Work request: Using the listing below, give the number of lines where "Given" appears, and nothing else.

Supplied information:
┌──
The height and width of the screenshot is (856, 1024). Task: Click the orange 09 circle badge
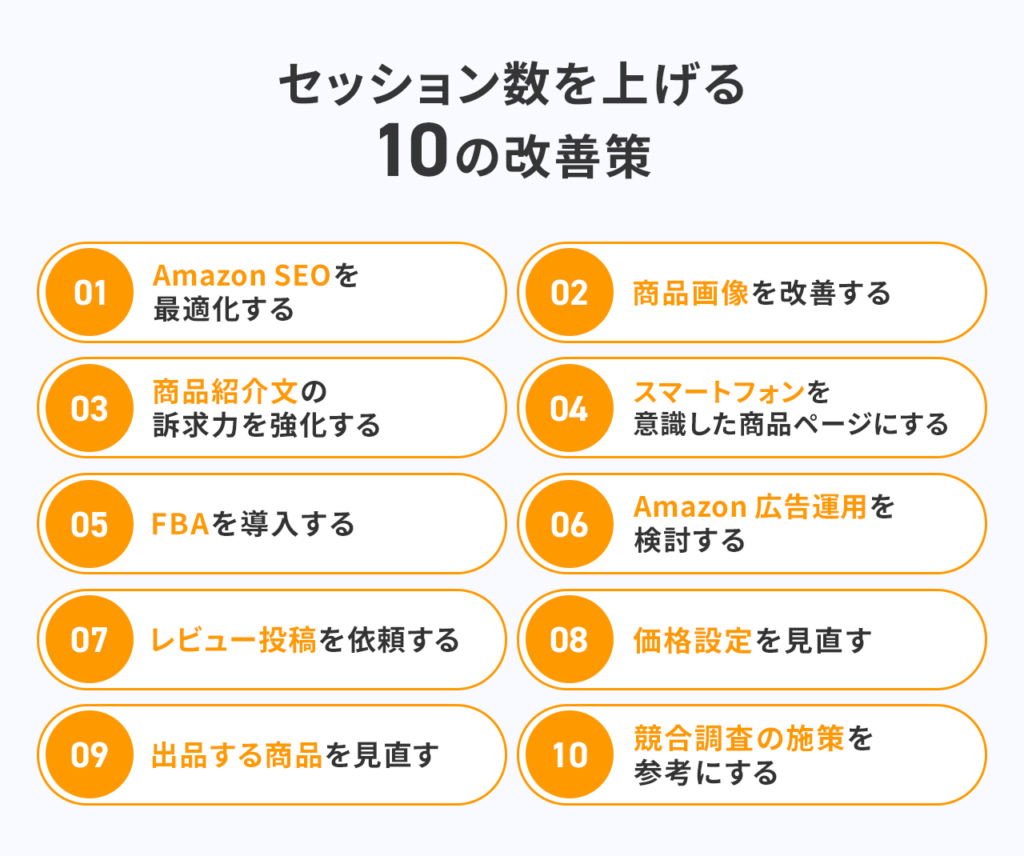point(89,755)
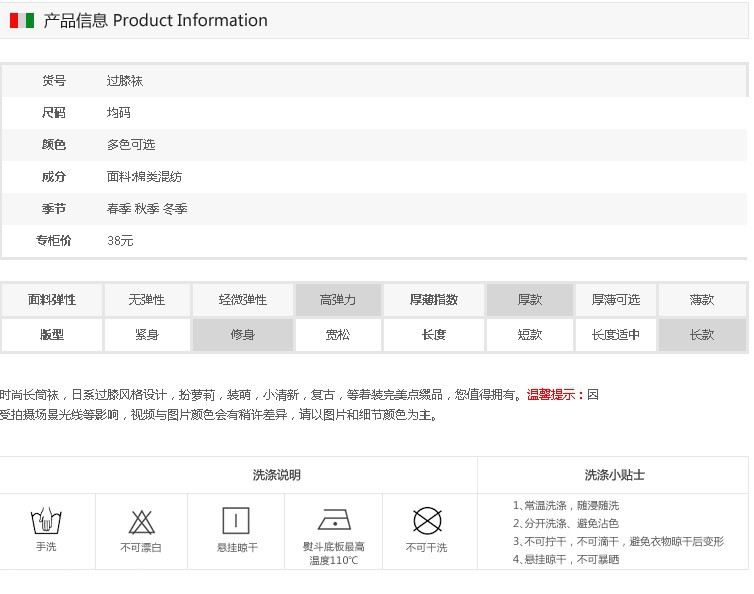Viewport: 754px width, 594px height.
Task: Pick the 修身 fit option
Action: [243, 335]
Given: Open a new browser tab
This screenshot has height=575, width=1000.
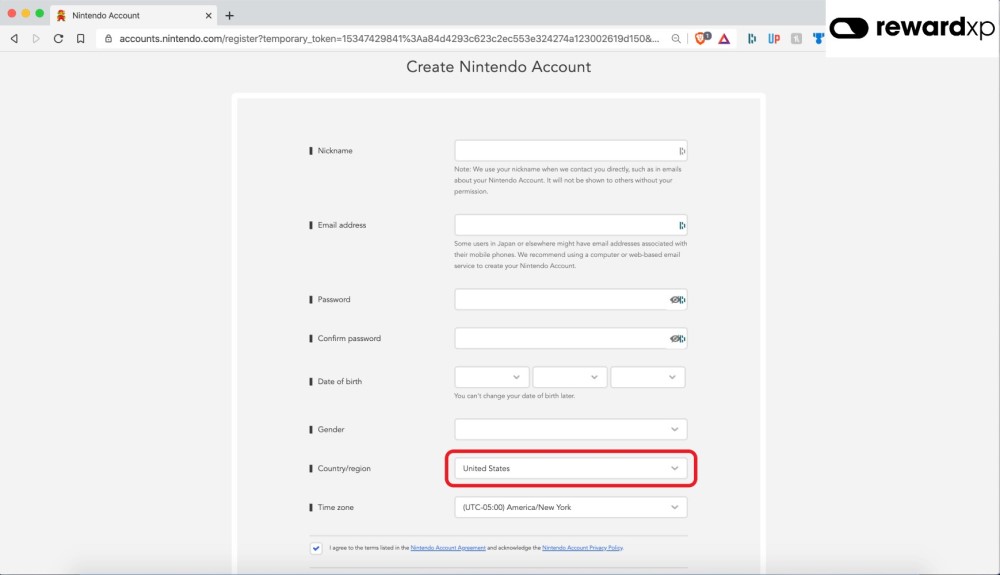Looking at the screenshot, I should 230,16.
└──
┌──
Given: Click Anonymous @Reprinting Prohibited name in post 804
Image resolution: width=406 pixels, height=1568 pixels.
└──
Output for this task: 2